The Children’s National study adds to the understanding of how this type of medicine targets muscle tissue and suggests a path to improve treatments for DMD, which is the most common and severe form of muscular dystrophy and currently has no cure, explains study co-leader James S. Novak, Ph.D., a principal investigator in Children’s Center for Genetic Medicine Research.

Because the medication vanishes from the blood circulation within hours after administration, Children’s research efforts have focused on the mechanism of delivery to muscle and on ways to increase its cellular uptake – and, by extension, its effectiveness. However, researchers understand little about how this medication actually gets delivered to muscle fibers or how the disease pathology impacts this process, knowledge that could offer new ways of boosting both its delivery and effectiveness, says Terence Partridge, Ph.D., study co-leader and principal investigator in Children’s Center for Genetic Medicine Research.

To investigate this question, Novak, Partridge and colleagues used an experimental model of DMD that carries a version of the faulty DMD gene that, like its human counterparts, destroys dystrophin expression. To track the route of the PMO into muscle fibers, they labeled it with a fluorescent tag. The medicine traveled to the muscle but only localized to patches of regenerating muscle where it accumulated within the infiltrating macrophages, immune cells involved in the inflammatory response that accompanies this process. While PMO is rapidly cleared from the blood, the medication remained in these immune cells for up to one week and later entered muscle stem cells, allowing direct transport into regenerating muscle fibers.

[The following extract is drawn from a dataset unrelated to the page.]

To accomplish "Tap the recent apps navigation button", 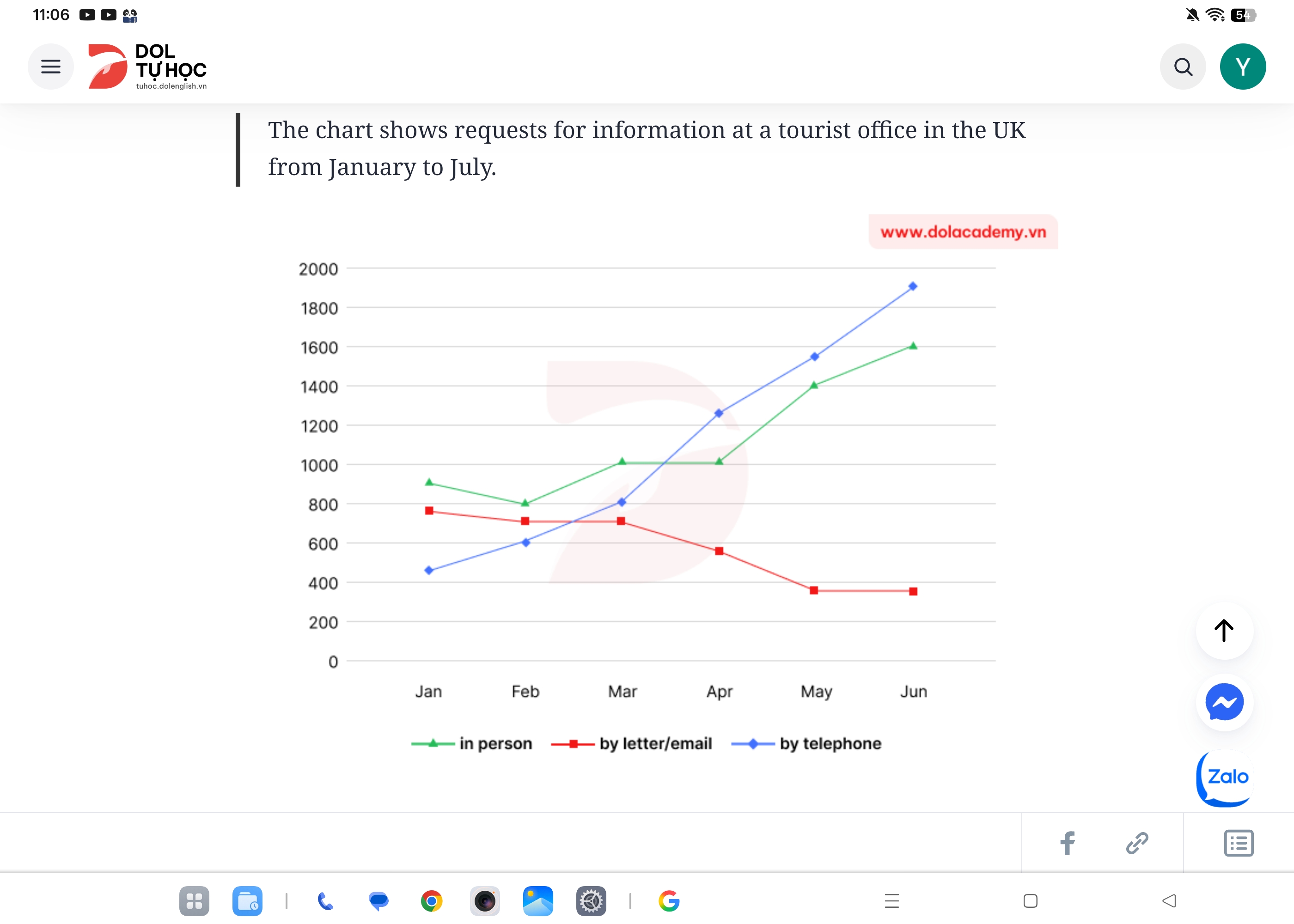I will 891,901.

By co-administering the PMO with a traceable DNA nucleotide analog, the research team was able to define the stage during the regeneration process that promotes heightened uptake by muscle stem cells and efficient dystrophin expression in muscle fibers.

“These macrophages appear to extend the period of availability of this medication to the satellite cells and muscle fibers at these sites,” Partridge explains. “Since the macrophages are acting as long-term storage reservoirs for prolonged delivery to muscle fibers, they could possibly represent new therapeutic targets for improving the uptake and delivery of this medicine to muscle.”

Future research for this group will focus on testing whether macrophages might be used as efficient delivery vectors to transport eteplirsen to the muscle, which would avert the rapid clearance currently associated with intravenous delivery.

“Understanding exactly how different classes of exon-skipping drugs are delivered to muscle could open entirely new possibilities for improving future therapeutics and enhancing the clinical benefit for patients,” Novak adds.